[Exercise]: Please return exactly the lines from the top of the data through the line that contains "Task: Toggle the keyboard fill-in icon", and skip all pictures.

===

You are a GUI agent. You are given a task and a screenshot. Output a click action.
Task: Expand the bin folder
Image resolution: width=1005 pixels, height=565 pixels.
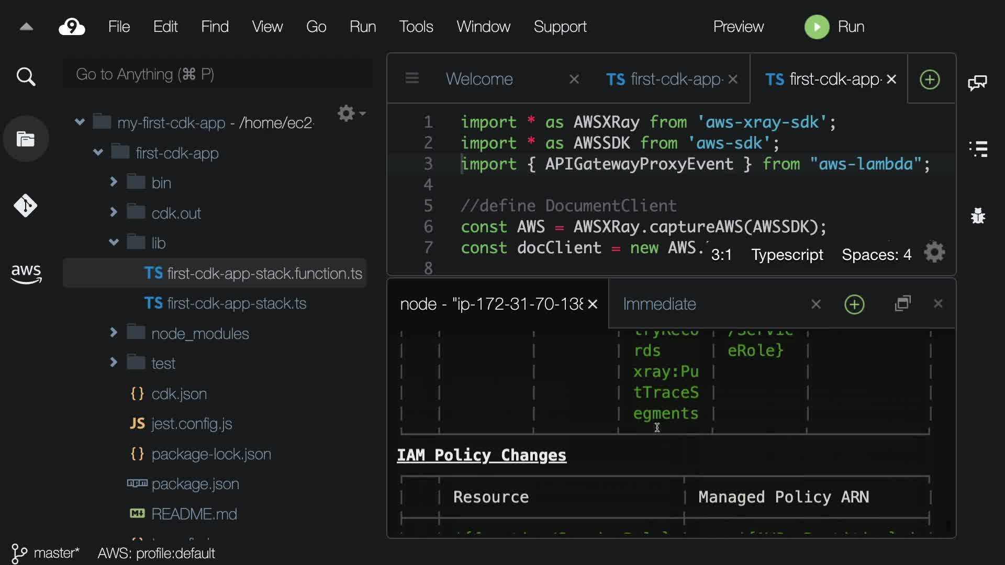[x=114, y=182]
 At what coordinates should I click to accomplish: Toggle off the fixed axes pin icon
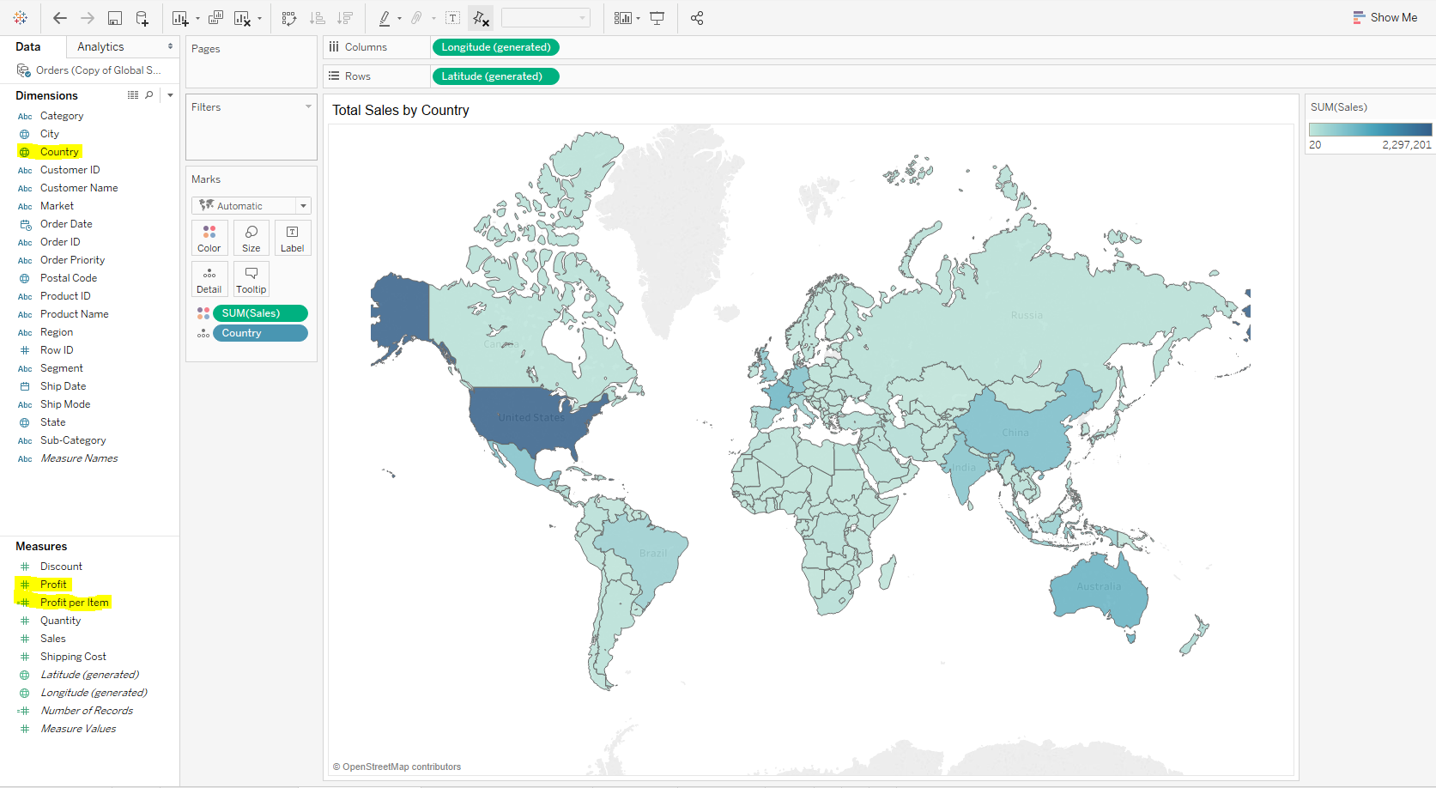tap(480, 17)
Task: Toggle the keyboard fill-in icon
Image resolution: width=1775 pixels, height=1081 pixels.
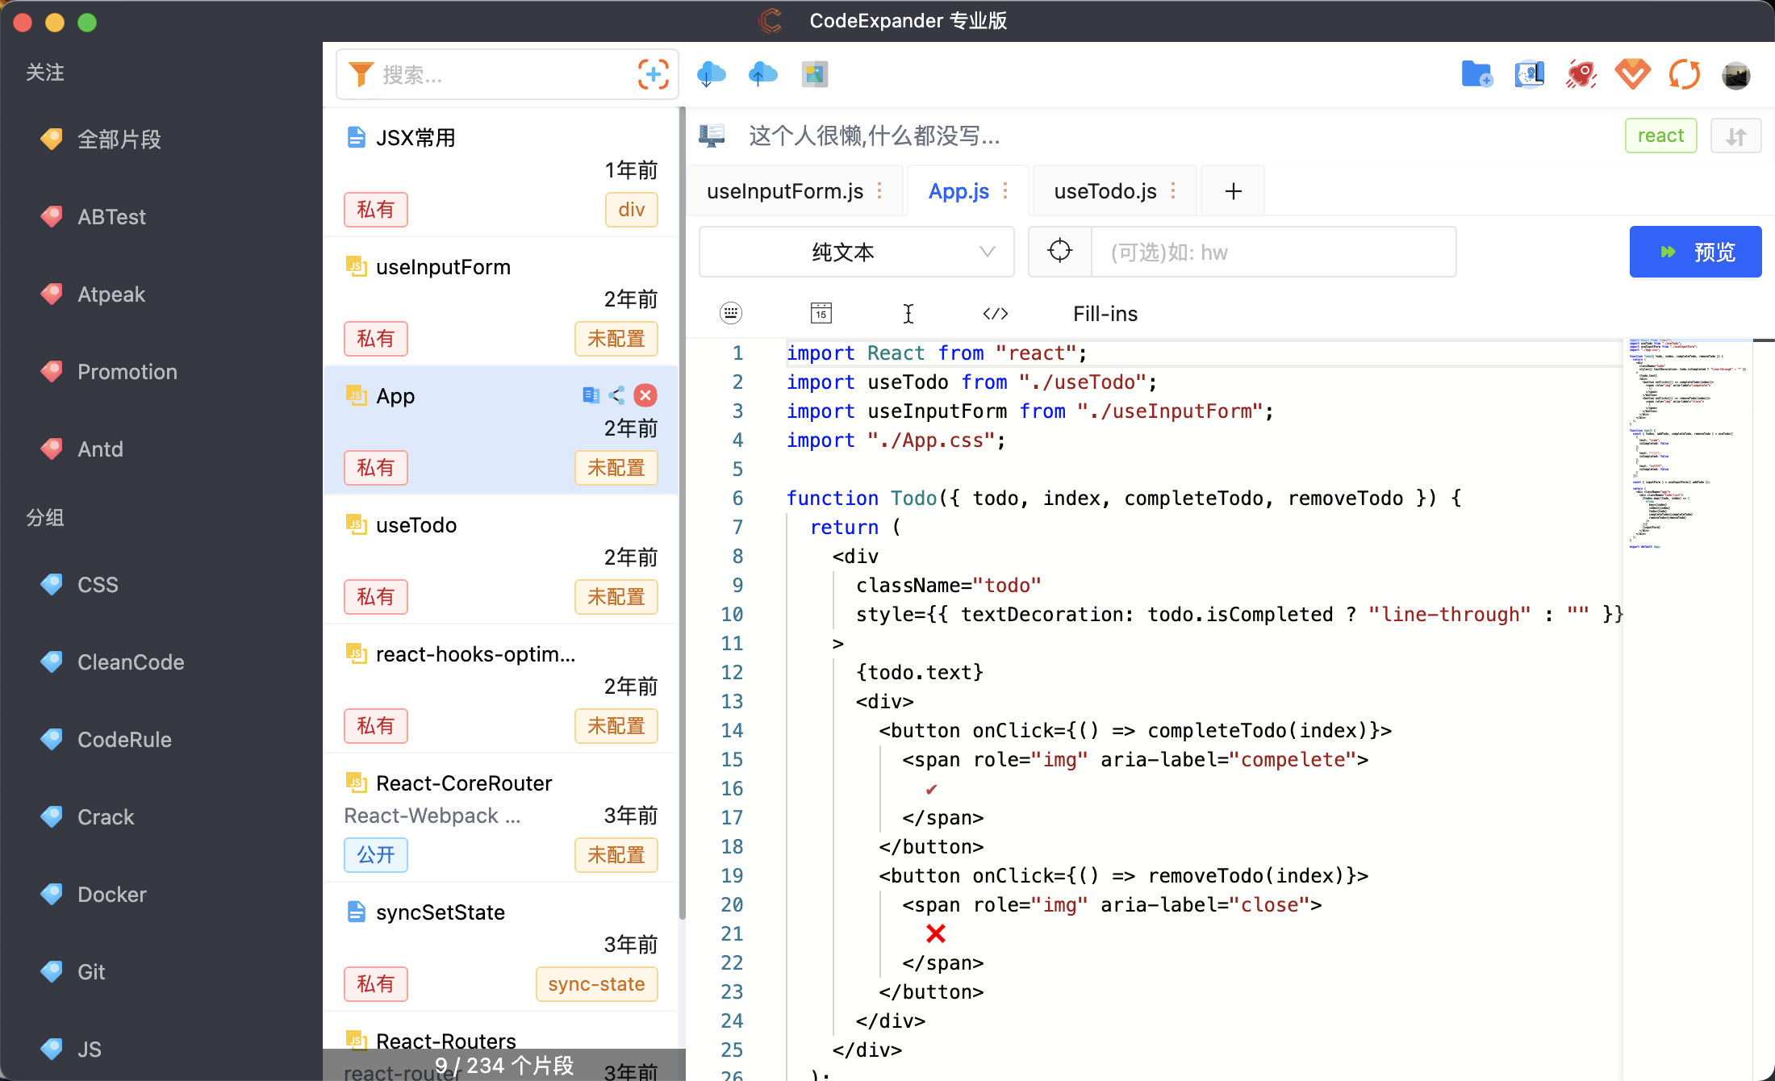Action: pos(731,314)
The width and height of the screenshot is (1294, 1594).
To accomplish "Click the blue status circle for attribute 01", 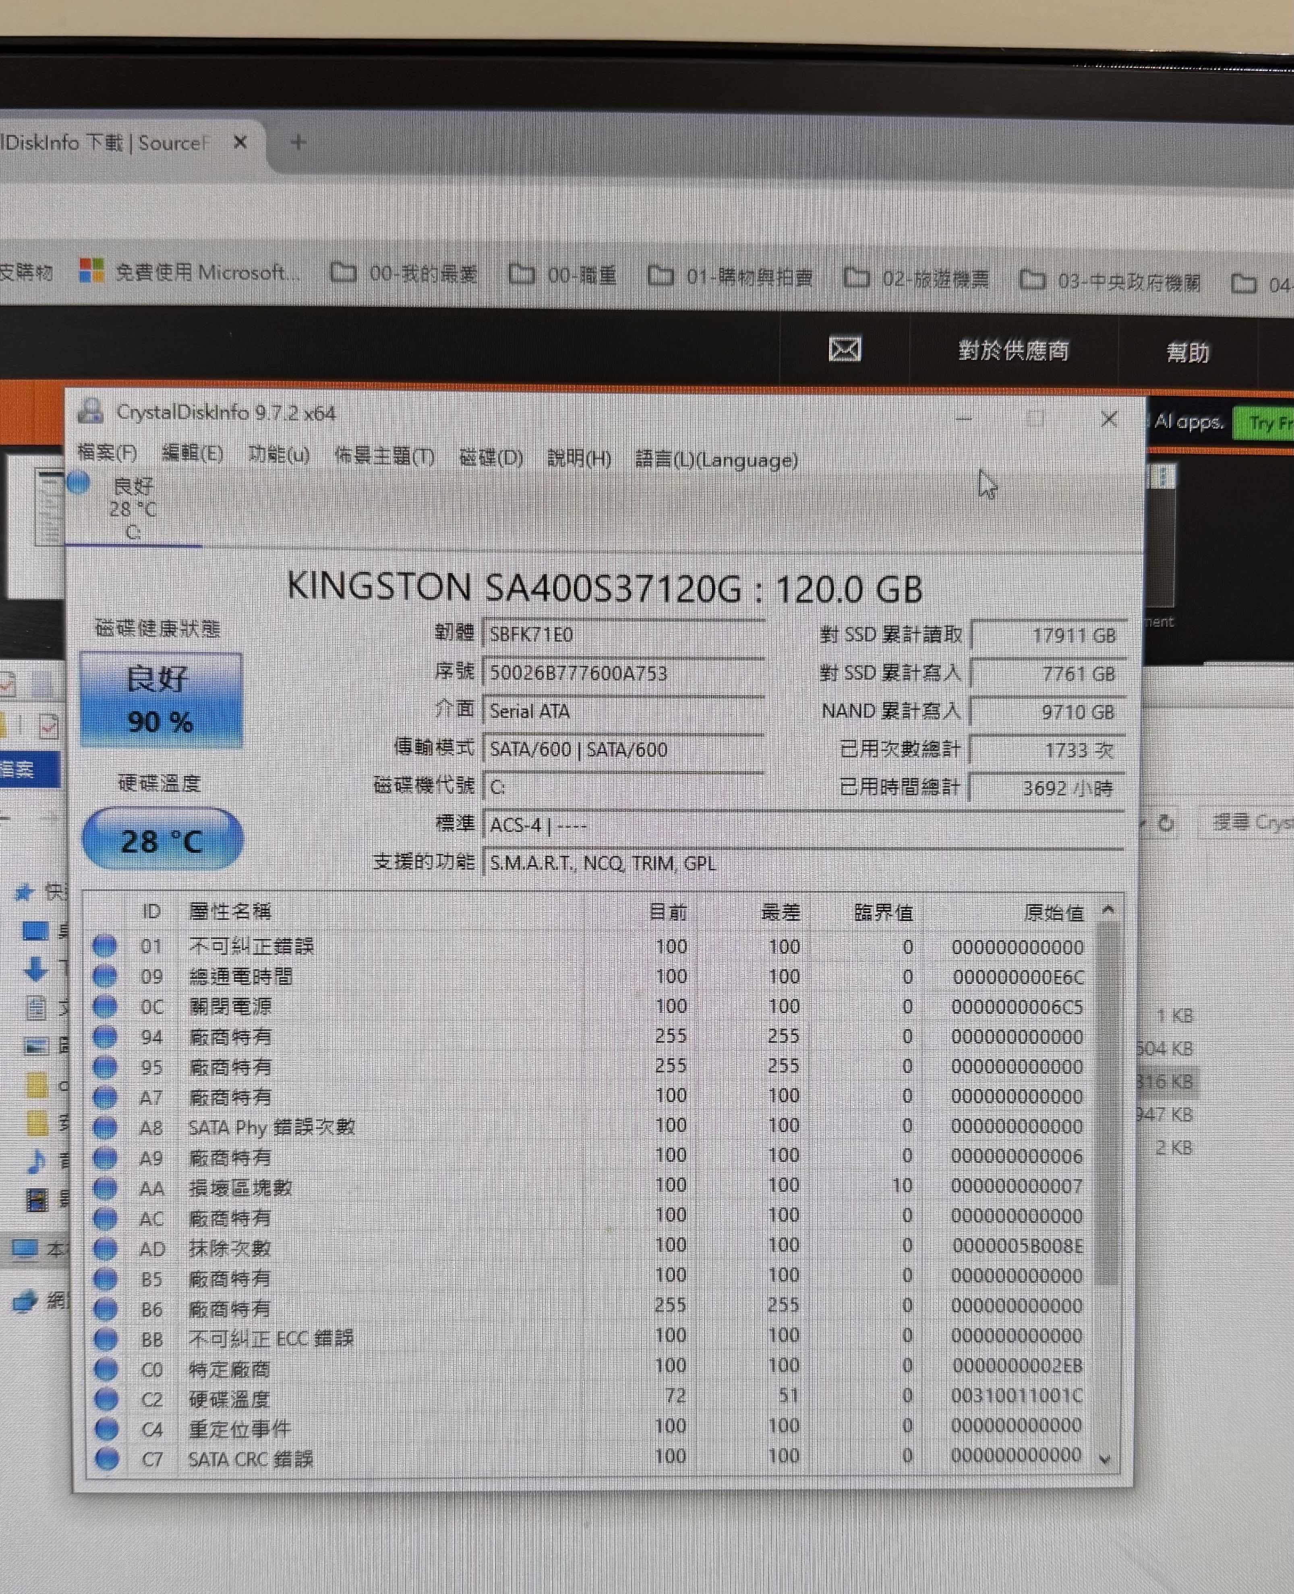I will 104,946.
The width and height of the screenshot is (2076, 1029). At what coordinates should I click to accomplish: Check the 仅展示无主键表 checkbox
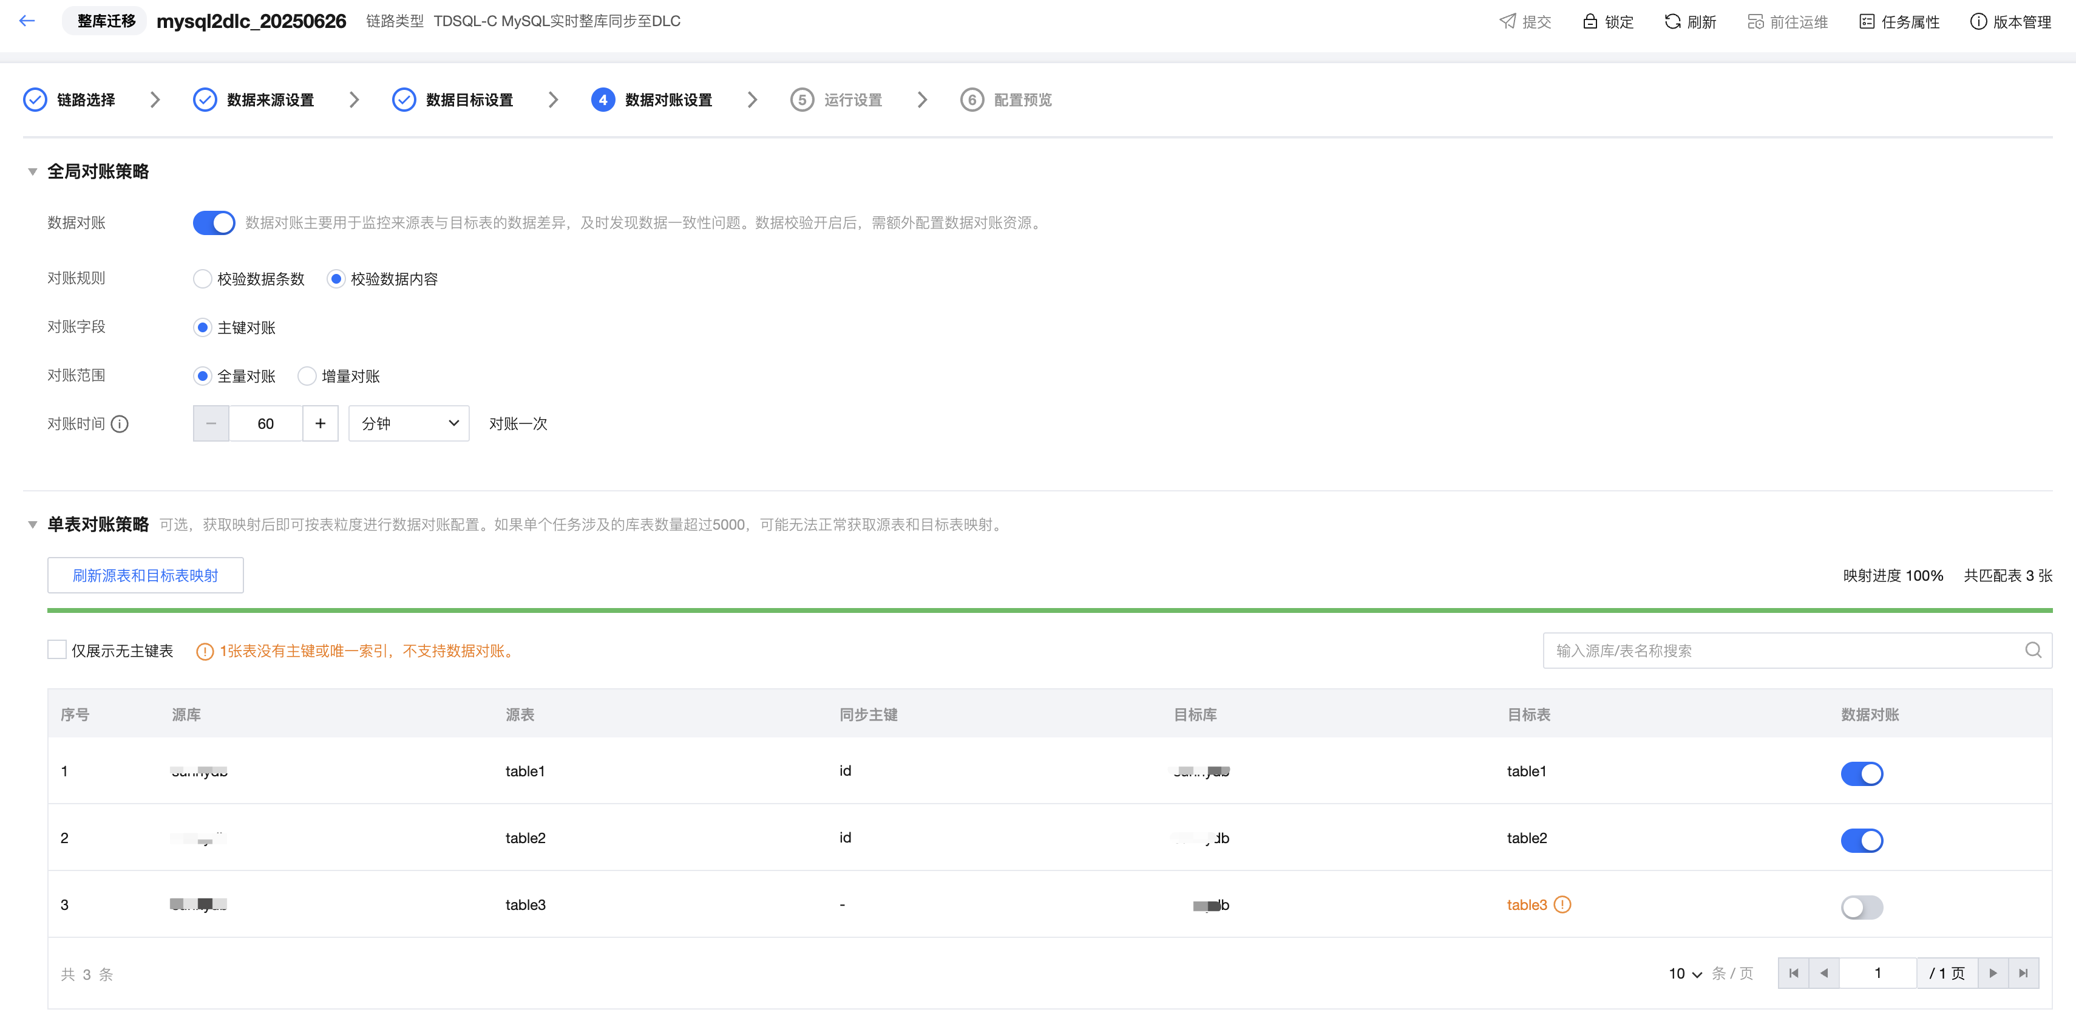[57, 650]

===

[Response below]:
You are a GUI agent. You are given a task and a screenshot. Output a click action.
Task: Expand the bin folder
Image resolution: width=1005 pixels, height=565 pixels.
[x=114, y=182]
 At what coordinates should I click to accomplish: Toggle off the fixed axes pin icon
tap(480, 17)
Task: Toggle the keyboard fill-in icon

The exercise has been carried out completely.